A person who illegally films or distributes sexually explicit content faces harsher punishment from this month, and online platforms must take measures to prevent the circulation of such content from next year, the Ministry of Gender Equality and Family said Wednesday.
According to the ministry, such changes will take effect following the National Assembly’s approval of revisions of four related laws aimed at cracking down on digital sex crimes.
(Ministry of Gender Equality and Family - Yonhap)
In the past, a person found to have filmed or distributed sexually explicit videos or images without consent faced up to five years in prison or a fine of up to 10 million won ($8,893). A person who filmed a sexually explicit video with the victim’s consent but secretly distributed it afterward could be sentenced to up to three years in prison or fined up to 5 million won.
Under Korean law, sexually explicit content refers to images and videos showing body parts produced for sexual gratification or to cause sexual humiliation, without consent.
Starting from Dec. 18, however, these sex offenders could face up to five years in jail or a fine of 30 million won. In addition, a person who distributes such videos online to make a profit could be sentenced up to seven years in prison, as the law was revised to no longer include a fine as a punishment.
The revised law expanded the range of punishable offences as well.
If a person distributes a photo or video that was taken by a victim featuring his or her own body, without the victim’s consent, the offender could be punished under the revised law. For example, it is illegal for a boyfriend to secretly upload his partner’s lewd selfie photos online. In the past, there was no related law to punish such crimes.
Furthermore, sharing a copy of a body image or video is considered a crime according to the revised law, even if the distributor did not take it in person at the scene. Before the law was revised, a person who took a video of a monitor playing a video recording of sexual activity had been found not guilty.
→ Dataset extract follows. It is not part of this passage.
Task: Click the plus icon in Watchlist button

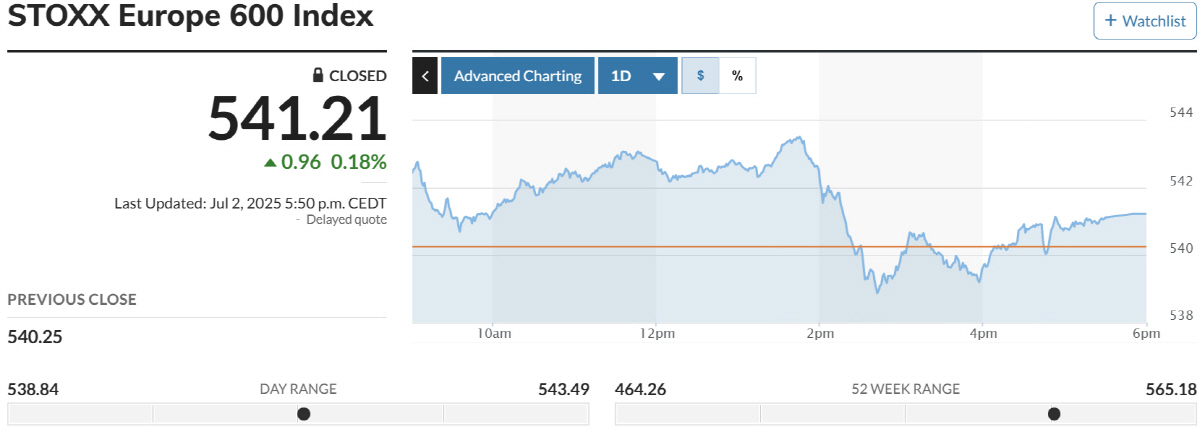Action: click(x=1111, y=21)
Companies providing search or cloud services, such as portal sites, must remove illegal content from their platforms or temporarily block distribution if they receive a request to delete such content. If they fail to do so, the Korea Communications Commission could impose a fine of up to 20 million won or issue a correction order to the operator, starting from June 2019.
Meanwhile, the revised Public Health Control Act bans the installment of spycams in accommodations or public baths. If the law takes effect from June 2019, a local government would be allowed to inspect such places and impose administrative measures if spycams are found.
The government has revised a total of six laws to combat digital sex crimes so far, but revisions to three laws are still pending at the National Assembly, according to the Gender Ministry. Via the three laws, the government has been pushing to forfeit profit generated from illegal distribution; implement a registration system for purchases of spycams; and regulate the circulation of private videos.
“To allow the public to feel the effects of the revised laws, the related ministries will work together on implementing the policies,” said Choi Chang-haeng from the Gender Ministry.